Saving and loading data (scipy.io) - Time & Space Complexity
When saving or loading data with scipy.io, we want to know how the time needed changes as the data size grows.
We ask: How does the time to save or load data grow when the data gets bigger?
Analyze the time complexity of the following code snippet.
import numpy as np
from scipy import io
data = np.random.rand(1000, 1000) # Create a large array
io.savemat('datafile.mat', {'array': data}) # Save data to a .mat file
loaded = io.loadmat('datafile.mat') # Load data back from the file
This code creates a large array, saves it to a file, and then loads it back into memory.

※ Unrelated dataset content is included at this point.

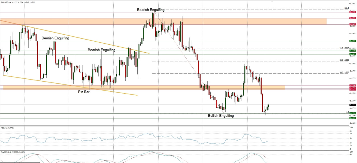
Task: Select the red 1.1896 price level tag
Action: click(x=352, y=18)
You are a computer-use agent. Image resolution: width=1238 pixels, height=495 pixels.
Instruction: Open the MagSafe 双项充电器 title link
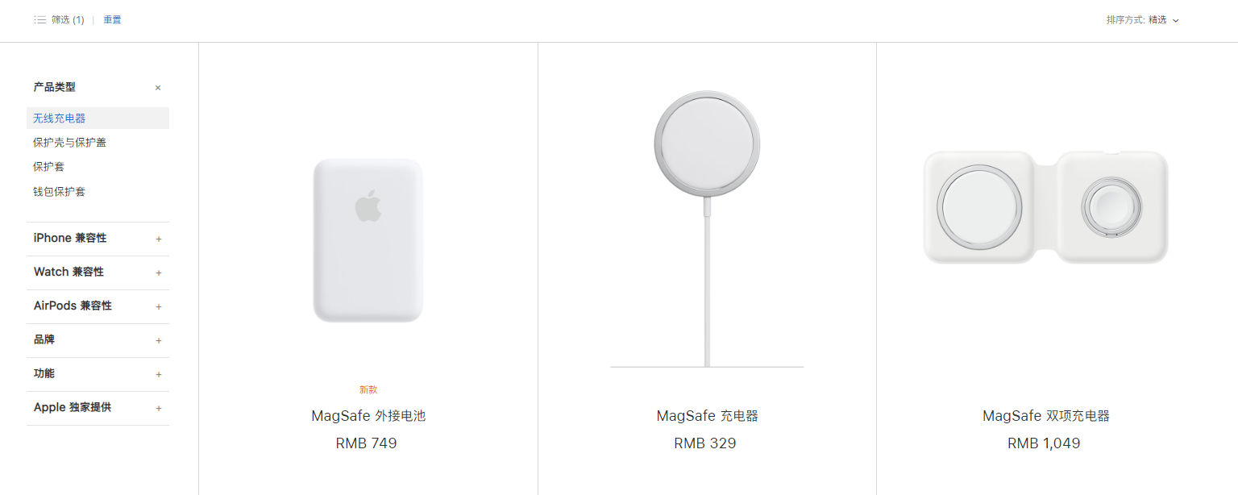coord(1045,416)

- Primary operation: Reading or writing each element of the array to or from disk.
- How many times: Once for each element in the array (all 1,000,000 elements).
As the data size grows, the time to save or load grows roughly in proportion to the number of elements.
| Input Size (n x n) | Approx. Operations |
|---|---|
| 10 x 10 | 100 |
| 100 x 100 | 10,000 |
| 1000 x 1000 | 1,000,000 |
Pattern observation: Doubling the size in each dimension multiplies the total operations by the square, so time grows linearly with total elements.
Time Complexity: O(n)
This means the time to save or load data grows directly with the number of elements in the data.
[X] Wrong: "Saving or loading data takes the same time no matter how big the data is."
[OK] Correct: The time depends on how many elements are saved or loaded, so bigger data takes more time.
Understanding how saving and loading time grows helps you handle large datasets efficiently and shows you know how data size affects performance.
"What if we compressed the data before saving? How would the time complexity change?"